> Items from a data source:
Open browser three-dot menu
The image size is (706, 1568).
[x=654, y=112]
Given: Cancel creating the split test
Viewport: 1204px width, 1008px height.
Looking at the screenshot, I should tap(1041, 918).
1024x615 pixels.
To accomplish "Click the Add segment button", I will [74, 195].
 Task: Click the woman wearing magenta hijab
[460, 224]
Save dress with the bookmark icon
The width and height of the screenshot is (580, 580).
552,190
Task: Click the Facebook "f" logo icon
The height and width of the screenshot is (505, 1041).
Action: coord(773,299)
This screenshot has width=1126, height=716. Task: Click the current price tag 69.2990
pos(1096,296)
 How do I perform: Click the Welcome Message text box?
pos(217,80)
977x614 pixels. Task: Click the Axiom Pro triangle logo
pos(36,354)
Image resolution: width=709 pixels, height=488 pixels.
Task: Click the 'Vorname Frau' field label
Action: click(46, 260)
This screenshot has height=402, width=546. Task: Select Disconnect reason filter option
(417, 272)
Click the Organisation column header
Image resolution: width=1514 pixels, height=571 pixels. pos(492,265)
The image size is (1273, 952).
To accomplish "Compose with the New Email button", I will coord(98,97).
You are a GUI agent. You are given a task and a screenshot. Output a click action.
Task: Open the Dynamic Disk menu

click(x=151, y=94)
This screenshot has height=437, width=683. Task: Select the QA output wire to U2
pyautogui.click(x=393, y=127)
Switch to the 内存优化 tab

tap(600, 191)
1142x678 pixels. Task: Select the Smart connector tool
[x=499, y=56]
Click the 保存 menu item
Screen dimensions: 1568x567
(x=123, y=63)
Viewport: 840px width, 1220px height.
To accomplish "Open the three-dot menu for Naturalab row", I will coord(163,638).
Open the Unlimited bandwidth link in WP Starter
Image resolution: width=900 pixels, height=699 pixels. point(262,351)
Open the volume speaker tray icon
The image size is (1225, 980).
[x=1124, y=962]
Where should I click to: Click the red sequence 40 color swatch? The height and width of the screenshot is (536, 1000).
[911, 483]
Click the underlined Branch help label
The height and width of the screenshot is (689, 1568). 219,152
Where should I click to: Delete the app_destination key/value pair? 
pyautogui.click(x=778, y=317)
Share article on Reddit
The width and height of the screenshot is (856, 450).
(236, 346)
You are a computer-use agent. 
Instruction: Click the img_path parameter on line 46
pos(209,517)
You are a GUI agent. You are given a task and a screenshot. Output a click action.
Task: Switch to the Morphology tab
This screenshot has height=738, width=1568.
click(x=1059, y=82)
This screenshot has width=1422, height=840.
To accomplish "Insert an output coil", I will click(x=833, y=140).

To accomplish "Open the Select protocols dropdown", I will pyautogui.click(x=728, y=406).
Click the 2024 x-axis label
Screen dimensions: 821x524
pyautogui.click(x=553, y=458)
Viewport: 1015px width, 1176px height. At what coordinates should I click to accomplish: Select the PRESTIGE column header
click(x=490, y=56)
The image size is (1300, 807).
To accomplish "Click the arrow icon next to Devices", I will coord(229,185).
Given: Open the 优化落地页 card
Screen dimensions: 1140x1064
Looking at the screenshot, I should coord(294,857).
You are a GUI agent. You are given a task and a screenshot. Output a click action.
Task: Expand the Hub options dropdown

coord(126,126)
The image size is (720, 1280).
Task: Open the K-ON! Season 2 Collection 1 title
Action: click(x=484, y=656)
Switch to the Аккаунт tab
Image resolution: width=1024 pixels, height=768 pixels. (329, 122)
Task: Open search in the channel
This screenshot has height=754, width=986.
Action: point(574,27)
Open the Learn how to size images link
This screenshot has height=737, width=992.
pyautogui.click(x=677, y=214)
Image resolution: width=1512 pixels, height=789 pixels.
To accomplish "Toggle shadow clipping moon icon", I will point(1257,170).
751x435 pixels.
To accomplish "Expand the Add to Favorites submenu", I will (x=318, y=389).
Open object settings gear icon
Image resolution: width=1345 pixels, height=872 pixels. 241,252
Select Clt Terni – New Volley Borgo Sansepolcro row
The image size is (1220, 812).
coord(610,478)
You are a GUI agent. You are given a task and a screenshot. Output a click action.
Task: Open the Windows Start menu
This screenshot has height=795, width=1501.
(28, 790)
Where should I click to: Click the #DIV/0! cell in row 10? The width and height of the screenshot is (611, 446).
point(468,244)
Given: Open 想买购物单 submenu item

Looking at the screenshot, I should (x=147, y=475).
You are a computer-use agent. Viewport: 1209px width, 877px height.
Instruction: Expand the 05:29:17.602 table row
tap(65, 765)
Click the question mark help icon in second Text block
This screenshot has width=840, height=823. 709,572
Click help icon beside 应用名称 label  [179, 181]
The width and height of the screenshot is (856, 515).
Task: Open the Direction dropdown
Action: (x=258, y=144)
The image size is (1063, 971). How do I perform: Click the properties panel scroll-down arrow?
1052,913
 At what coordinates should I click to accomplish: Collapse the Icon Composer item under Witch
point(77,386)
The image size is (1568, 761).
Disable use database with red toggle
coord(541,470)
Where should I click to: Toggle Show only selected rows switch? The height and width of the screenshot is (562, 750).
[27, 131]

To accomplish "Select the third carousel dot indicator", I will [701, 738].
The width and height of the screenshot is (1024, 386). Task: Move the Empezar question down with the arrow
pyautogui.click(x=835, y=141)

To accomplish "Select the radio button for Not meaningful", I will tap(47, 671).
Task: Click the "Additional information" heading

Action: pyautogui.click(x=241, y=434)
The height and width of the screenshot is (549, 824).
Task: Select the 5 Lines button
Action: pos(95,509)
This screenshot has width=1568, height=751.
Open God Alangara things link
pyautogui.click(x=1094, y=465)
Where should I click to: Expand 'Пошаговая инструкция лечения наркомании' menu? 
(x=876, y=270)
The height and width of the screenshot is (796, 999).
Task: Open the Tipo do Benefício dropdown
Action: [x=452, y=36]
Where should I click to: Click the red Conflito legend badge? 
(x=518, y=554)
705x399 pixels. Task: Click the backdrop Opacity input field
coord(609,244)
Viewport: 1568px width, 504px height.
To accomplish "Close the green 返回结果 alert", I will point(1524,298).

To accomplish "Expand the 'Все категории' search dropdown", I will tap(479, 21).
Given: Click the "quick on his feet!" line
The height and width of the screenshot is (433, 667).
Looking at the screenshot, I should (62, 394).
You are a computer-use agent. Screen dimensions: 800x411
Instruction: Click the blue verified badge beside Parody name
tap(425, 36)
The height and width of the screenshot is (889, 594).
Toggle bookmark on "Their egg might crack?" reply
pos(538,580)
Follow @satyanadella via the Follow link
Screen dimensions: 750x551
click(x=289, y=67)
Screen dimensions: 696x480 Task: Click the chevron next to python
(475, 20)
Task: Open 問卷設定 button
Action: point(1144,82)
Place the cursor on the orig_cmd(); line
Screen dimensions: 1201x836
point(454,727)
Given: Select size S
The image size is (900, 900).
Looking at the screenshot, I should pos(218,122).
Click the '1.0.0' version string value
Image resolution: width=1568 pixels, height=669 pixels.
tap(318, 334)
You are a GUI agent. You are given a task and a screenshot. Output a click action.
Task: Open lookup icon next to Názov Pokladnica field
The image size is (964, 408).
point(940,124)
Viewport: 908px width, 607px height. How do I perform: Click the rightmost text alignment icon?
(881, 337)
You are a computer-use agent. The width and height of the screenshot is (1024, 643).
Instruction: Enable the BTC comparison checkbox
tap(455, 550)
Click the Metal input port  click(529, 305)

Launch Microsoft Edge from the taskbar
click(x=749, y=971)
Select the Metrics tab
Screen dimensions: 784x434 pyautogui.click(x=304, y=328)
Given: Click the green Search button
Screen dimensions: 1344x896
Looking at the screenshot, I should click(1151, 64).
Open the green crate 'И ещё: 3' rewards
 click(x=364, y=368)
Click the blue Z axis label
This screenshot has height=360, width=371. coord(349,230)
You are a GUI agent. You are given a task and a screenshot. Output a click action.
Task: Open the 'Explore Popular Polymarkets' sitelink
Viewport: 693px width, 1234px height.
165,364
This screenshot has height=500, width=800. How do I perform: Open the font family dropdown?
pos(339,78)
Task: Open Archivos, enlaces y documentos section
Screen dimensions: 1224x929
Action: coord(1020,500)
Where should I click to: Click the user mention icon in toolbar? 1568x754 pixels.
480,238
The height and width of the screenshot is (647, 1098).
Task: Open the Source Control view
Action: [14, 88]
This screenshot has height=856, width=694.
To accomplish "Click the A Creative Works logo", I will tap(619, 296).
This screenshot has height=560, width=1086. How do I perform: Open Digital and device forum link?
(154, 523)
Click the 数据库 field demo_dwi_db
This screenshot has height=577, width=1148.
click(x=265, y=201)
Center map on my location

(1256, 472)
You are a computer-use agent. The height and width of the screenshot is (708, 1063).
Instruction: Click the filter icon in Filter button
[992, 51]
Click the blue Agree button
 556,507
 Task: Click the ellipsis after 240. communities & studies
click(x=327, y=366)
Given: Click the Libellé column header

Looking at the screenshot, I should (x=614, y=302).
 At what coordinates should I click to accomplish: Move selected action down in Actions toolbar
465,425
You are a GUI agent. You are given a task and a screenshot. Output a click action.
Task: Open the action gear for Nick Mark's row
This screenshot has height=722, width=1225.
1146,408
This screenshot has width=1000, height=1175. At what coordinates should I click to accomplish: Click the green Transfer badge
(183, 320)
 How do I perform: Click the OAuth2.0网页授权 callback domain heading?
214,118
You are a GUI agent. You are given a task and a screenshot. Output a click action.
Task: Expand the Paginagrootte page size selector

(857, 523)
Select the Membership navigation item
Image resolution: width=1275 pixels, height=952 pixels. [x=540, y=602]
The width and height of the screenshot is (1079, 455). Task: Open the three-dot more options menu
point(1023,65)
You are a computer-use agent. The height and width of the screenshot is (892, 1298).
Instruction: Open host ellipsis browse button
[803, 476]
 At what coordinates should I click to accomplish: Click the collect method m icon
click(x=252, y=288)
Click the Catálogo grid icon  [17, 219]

> EXERCISE BRIEF: Your answer should be the exact lines above from the one with "Click help icon" through the one with "The height and width of the screenshot is (889, 594).", both included, and nothing besides.

> SOLUTION TO THIS PROBLEM:
Click help icon beside 应用名称 label  [179, 181]
The width and height of the screenshot is (856, 515).
Task: Open the Direction dropdown
Action: (x=258, y=144)
The image size is (1063, 971). How do I perform: Click the properties panel scroll-down arrow?
1052,913
 At what coordinates should I click to accomplish: Collapse the Icon Composer item under Witch
point(77,386)
The image size is (1568, 761).
Disable use database with red toggle
coord(541,470)
Where should I click to: Toggle Show only selected rows switch? The height and width of the screenshot is (562, 750).
[27, 131]

To accomplish "Select the third carousel dot indicator", I will [701, 738].
The width and height of the screenshot is (1024, 386). Task: Move the Empezar question down with the arrow
pyautogui.click(x=835, y=141)

To accomplish "Select the radio button for Not meaningful", I will tap(47, 671).
Task: Click the "Additional information" heading

Action: pyautogui.click(x=241, y=434)
The height and width of the screenshot is (549, 824).
Task: Select the 5 Lines button
Action: pos(95,509)
This screenshot has width=1568, height=751.
Open God Alangara things link
pyautogui.click(x=1094, y=465)
Where should I click to: Expand 'Пошаговая инструкция лечения наркомании' menu? 
(x=876, y=270)
The height and width of the screenshot is (796, 999).
Task: Open the Tipo do Benefício dropdown
Action: [x=452, y=36]
Where should I click to: Click the red Conflito legend badge? 
(x=518, y=554)
705x399 pixels. Task: Click the backdrop Opacity input field
coord(609,244)
Viewport: 1568px width, 504px height.
To accomplish "Close the green 返回结果 alert", I will point(1524,298).

To accomplish "Expand the 'Все категории' search dropdown", I will tap(479, 21).
Given: Click the "quick on his feet!" line
The height and width of the screenshot is (433, 667).
Looking at the screenshot, I should (62, 394).
You are a computer-use agent. Screen dimensions: 800x411
Instruction: Click the blue verified badge beside Parody name
tap(425, 36)
The height and width of the screenshot is (889, 594).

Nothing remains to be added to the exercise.